The relevant variables in the data set are:
tibble(movies)
## # A tibble: 5,684 × 8
## imdb_id name year rating run_time category occurred occurrences
## <chr> <chr> <int> <chr> <int> <chr> <chr> <int>
## 1 tt0087231 The Falcon and… 1985 R 7920 violence yes 1
## 2 tt0087231 The Falcon and… 1985 R 7920 sex_nud… yes 18
## 3 tt0087231 The Falcon and… 1985 R 7920 language yes 46
## 4 tt0087231 The Falcon and… 1985 R 7920 drugs yes 9
## 5 tt0088763 Back to the Fu… 1985 PG 6960 violence yes 2
## 6 tt0088763 Back to the Fu… 1985 PG 6960 sex_nud… yes 3
## 7 tt0088763 Back to the Fu… 1985 PG 6960 language yes 60
## 8 tt0088763 Back to the Fu… 1985 PG 6960 drugs yes 6
## 9 tt0088846 Brazil 1985 R 8580 violence yes 22
## 10 tt0088846 Brazil 1985 R 8580 sex_nud… yes 8
## # ℹ 5,674 more rows
When using color to represent the category variable, use the colors in the vector below:
cat_col <- c("drugs" = "#355A20",
"language" = "steelblue",
"sex_nudity" = "pink",
"violence" = "#880808")
Create the bar chart seen in Brightspace.
ggplot(
data = movies,
mapping = aes(x = fct_rev(occurred),
fill = category)) +
# Creating the bar chart
geom_bar(color = "black",
show.legend = F) +
# Separate bar charts for each content type
facet_wrap(facets = ~category) +
theme_test() +
# Removing the buffer space on the bottom of the x-axis
scale_y_continuous(
expand = c(0, 0, 0.05, 0),
breaks = seq(0, 1500, 250)
) +
# Changing the colors used for the diff categories
scale_fill_manual(values = cat_col) +
# Changing the labels and title
labs(title = "Number of Movies with Explicit Content",
x = "Did the movie contain the type of expicity content?",
y = NULL) +
# Centering and increasing the size of the title
theme(
plot.title = element_text(hjust = 0.5,
size = 16),
text = element_text(size = 14)
)
Which category or categories of explicit content is in fewer than half of movies?

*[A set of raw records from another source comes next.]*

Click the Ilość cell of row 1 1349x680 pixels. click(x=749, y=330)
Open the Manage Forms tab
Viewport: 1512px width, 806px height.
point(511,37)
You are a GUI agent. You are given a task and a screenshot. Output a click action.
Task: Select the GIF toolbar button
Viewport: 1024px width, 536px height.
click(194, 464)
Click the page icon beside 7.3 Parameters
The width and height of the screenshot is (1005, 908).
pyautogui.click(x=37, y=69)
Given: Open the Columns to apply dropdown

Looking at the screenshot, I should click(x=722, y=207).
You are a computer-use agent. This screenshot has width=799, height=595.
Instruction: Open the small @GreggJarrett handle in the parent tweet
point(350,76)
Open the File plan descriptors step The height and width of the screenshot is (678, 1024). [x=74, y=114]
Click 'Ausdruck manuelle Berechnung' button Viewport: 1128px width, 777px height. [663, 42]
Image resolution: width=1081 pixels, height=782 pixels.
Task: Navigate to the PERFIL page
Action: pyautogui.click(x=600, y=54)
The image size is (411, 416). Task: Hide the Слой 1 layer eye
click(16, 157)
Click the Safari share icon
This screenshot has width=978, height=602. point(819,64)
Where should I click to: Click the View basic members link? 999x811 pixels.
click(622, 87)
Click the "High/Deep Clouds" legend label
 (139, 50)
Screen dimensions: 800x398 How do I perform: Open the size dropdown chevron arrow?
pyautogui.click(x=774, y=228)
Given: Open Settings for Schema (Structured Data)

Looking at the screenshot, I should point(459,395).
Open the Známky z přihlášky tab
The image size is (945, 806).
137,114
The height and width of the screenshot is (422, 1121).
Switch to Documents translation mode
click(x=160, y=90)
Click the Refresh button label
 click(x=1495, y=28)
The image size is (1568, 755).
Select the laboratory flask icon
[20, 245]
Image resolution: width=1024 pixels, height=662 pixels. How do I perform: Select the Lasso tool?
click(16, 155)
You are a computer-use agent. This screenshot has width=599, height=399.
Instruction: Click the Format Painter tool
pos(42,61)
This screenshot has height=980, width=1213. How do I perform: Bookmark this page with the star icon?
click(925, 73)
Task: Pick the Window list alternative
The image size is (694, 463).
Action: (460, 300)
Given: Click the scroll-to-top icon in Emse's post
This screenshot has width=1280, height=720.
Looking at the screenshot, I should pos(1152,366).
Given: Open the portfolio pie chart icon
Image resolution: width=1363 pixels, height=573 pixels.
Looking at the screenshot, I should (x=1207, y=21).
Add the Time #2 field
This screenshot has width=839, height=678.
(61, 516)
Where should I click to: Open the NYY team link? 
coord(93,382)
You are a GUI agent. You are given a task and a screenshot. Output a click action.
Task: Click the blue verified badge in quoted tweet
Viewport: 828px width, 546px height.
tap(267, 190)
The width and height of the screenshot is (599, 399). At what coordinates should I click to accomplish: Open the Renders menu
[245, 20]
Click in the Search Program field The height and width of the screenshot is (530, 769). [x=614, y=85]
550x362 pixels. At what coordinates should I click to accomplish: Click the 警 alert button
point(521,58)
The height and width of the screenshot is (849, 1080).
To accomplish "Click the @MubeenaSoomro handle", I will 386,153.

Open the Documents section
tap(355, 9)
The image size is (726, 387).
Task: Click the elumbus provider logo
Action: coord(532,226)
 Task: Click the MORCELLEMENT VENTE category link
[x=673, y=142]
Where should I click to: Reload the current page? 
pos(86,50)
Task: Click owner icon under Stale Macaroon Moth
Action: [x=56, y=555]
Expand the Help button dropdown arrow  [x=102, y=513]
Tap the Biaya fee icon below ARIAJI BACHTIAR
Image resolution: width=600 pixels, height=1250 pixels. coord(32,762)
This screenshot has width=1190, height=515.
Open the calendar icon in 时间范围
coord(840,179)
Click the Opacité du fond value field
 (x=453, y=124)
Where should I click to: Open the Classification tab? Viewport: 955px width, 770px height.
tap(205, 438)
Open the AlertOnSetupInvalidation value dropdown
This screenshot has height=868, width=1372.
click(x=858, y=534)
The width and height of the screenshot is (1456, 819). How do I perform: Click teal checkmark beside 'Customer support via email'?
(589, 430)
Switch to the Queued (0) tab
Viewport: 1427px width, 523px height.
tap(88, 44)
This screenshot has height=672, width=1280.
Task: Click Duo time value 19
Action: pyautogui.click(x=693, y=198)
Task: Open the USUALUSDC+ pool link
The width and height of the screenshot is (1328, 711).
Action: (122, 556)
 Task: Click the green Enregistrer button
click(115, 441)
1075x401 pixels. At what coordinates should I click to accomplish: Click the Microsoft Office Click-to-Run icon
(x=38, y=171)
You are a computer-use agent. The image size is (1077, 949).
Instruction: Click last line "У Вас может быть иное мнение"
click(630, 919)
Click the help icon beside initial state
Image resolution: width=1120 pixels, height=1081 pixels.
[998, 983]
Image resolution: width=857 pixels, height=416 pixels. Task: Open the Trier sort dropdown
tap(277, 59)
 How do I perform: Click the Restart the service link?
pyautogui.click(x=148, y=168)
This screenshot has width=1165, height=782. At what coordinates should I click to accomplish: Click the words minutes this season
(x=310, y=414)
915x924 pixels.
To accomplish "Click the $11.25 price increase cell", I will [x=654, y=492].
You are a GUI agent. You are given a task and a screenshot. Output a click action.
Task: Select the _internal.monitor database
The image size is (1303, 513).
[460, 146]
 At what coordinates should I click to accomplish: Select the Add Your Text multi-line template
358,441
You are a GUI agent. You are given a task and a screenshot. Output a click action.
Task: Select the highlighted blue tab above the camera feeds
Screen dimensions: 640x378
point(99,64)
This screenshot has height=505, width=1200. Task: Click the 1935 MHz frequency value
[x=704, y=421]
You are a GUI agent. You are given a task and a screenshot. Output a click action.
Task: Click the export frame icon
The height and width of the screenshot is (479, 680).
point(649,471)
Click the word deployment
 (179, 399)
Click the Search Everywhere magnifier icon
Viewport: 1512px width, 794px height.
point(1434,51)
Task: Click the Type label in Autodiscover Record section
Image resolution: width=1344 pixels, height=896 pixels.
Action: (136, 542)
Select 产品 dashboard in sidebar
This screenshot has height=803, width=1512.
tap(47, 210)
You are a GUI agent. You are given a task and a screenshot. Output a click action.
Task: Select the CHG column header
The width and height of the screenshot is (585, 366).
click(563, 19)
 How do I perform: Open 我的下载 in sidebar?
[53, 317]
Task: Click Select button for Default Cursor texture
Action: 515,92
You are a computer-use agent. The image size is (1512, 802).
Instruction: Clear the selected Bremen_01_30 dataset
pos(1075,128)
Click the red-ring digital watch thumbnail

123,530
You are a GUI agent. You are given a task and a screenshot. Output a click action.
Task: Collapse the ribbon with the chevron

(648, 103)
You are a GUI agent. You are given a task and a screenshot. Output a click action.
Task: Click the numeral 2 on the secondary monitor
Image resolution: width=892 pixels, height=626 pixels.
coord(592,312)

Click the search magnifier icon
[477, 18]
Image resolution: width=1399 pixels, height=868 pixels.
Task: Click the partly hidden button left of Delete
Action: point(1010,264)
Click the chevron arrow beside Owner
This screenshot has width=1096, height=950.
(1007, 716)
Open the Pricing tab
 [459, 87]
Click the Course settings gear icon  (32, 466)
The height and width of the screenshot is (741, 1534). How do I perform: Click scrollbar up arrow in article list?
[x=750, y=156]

Drugs is the only category with fewer than half the movies having at least 1 scene in it
Again, create the graph in Brightspace.
ggplot(
data = movies,
mapping = aes(x = category,
fill = occurred)) +
geom_bar(position = "fill") +
facet_wrap(facets = ~ rating,
ncol = 3) +
theme_test() +
scale_x_discrete(guide = guide_axis(angle = 90)) +
scale_y_continuous(expand = c(0, 0, 0.05, 0)) +
labs(title = "At Least One Explicit Scene in the Movie",
fill = NULL,
x = NULL,
y = NULL) +
theme(
plot.title = element_text(hjust = 0.5,
size = 16),
legend.position = "bottom"
) +
scale_fill_manual(values = c("yes" = "tomato", "no" = "steelblue"))
Which type of the explicit content has the largest increase across PG, PG-13, and R rated movies?
Either drugs or sex_nudity has the largest change across PG/PG-13/R rate movies.
Create a bar chart that displays the average number of
occurrences of the explicit content in movies. HINT: To use the methods
we learned so far in class, you can divide the appropriate column in
aes()
by 1421, the number of unique movies in the
data.
ggplot(
data = movies,
mapping = aes(x = category,
y = occurrences/n_distinct(imdb_id),
fill = category)) +
# Need to use geom_col() since we are mapping the y aesthetic
# And hiding the legend since category is on the x-axis
geom_col(show.legend = F) +
theme_bw() +
# Removing the buffer space
scale_y_continuous(expand = c(0, 0, 0.05, 0)) +
# Matching the colors correctly
scale_fill_manual(values = cat_col) +
# Adding a title and changing the labels
labs(title = "Occurrences in Movies of Explicit Content",
x = "Explicit Content Type",
y = "Average count per movie",
# subtitle = "PG, PG-13, and R-rate movies: 1985 - 2023"
) +
# Centering the title
theme(
text = element_text(size = 14),
plot.title = element_text(hjust = 0.5,
size = 16)
)
Create the graph Brightspace and save it. Make sure the graph appears in your solutions!
ggplot(
data = movies,
mapping = aes(x = occurrences,
fill = category)) +
geom_density(show.legend = F) +
labs(title = "Occurrences in Movies of Explicit Content by Movie",
fill = "Content\nType",
x = "Number of Occurrences in a Movie",
y = NULL
) +
theme_bw() +
theme(
plot.title = element_text(hjust = 0.5,
size = 16)
) +
scale_y_continuous(expand = c(0, 0, 0.05, 0)) +
scale_fill_manual(values = cat_col) +
#scale_x_continuous(trans = "log10") +
facet_wrap(
facets = ~ category,
#scales = "free",
ncol = 1
) ->
gg_occurrences
gg_occurrences
What issue do the graphs above have?
At least one of the categories is extremely right skewed, making it impossible to see the shape of any of them
Add the appropriate function to the graph created in part 2A to create the graph in Brightspace
gg_occurrences +
scale_x_log10()
When making the changes to the graph, the warning states that 1750 rows were removed. Why did applying a log10 transformation cause the need for 1750 rows to be removed?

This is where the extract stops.